In this word inexorable, I bring together the array of forces to which we know only to give the name "senses". The senses? Why not the sense? It would be discrete and sufficient. Sense: five other sub senses venture away from it, and it calls them back with a jolt - like itchy light ribbons, partly like grass, partly like the tentacles deployed by an underwater creature.
Sens, seigneurs intraitables, ignorants comme les princes d'autrefois qui n'apprenaient que l'indispensable : dissimuler, haïr, commander... C'est vous pourtant que Charlotte, couchée sous la paisible nuit assagie par l'opium, tenait en échec, assignant des limites arbitraires à votre empire; mais qui donc, fût-ce Charlotte2, peut fixer vos instables frontières?...
Senses, uncompromising lords, ignorant like the princes of bygone times, who learned only that which was necessary: to conceal, to hate, to order... It is you however that Charlotte, asleep for a peaceful night, subdued by opium, used to keep in check, assigning arbitrary limits to your empire; but who then, even Charlotte, is capable of defining your unstable boundaries?...
À travers les figures de l'alcool, du donjuanisme, de l'homosexualité, ce n'est pas un livre qui tranche entre le bien et le mal, ni même entre le bon et le mauvais - on y croise un Don Juan misogyne.
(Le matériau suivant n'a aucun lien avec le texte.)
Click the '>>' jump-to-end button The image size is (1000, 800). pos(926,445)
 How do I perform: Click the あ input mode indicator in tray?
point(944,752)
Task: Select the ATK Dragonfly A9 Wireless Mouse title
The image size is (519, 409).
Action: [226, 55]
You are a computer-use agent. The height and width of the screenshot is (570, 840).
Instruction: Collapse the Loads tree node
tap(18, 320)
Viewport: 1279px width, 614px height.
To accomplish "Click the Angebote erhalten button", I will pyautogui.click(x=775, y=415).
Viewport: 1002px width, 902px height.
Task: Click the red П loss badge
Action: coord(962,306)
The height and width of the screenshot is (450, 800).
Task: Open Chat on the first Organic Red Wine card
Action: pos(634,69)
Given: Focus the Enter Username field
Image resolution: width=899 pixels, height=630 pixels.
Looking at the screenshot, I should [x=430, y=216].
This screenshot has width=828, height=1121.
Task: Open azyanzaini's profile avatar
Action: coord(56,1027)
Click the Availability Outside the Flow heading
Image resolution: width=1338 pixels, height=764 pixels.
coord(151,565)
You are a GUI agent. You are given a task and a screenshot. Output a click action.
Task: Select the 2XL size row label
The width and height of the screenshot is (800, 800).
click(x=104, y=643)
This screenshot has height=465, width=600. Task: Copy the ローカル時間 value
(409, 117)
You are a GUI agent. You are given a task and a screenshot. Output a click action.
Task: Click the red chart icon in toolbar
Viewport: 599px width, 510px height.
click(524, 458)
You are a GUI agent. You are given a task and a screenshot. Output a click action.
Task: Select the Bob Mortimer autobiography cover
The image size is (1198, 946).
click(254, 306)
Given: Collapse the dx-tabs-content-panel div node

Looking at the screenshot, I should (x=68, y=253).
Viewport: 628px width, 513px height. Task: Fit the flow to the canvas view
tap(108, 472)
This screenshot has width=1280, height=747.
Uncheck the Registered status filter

C'est une musique qui maintient notre conscience en éveil pour éviter qu'elle ne s'endorme sur des jugements à l'emporte-pièce3.
Through images of alcohol, of donjuanism, of homosexuality, it is not a book that takes a position between good and evil, nor even between good and bad - in it we meet a misogynous Don Juan. It is a music that maintains our conscience alert to prevent it from falling asleep in pre-molded ideas.
...le tremblement bref, l'u plaintif, l'r de glace limpide. Il n'éveillait rien en moi, sauf le besoin d'entendre encore sa résonance unique, son écho de goutte qui sourd, se détache et rejoint une eau invisible. Le mot "pur" ne m'a pas découvert son sens intelligible.
PUR ... the short explosive consonant, the doleful 'U', the crystal clear 'R'. It used to awake nothing in me, except the need to hear again its distinctive sound, its muffled echo like a drip which drops from and into invisible water. The word 'pur' has not revealed to me its true meaning.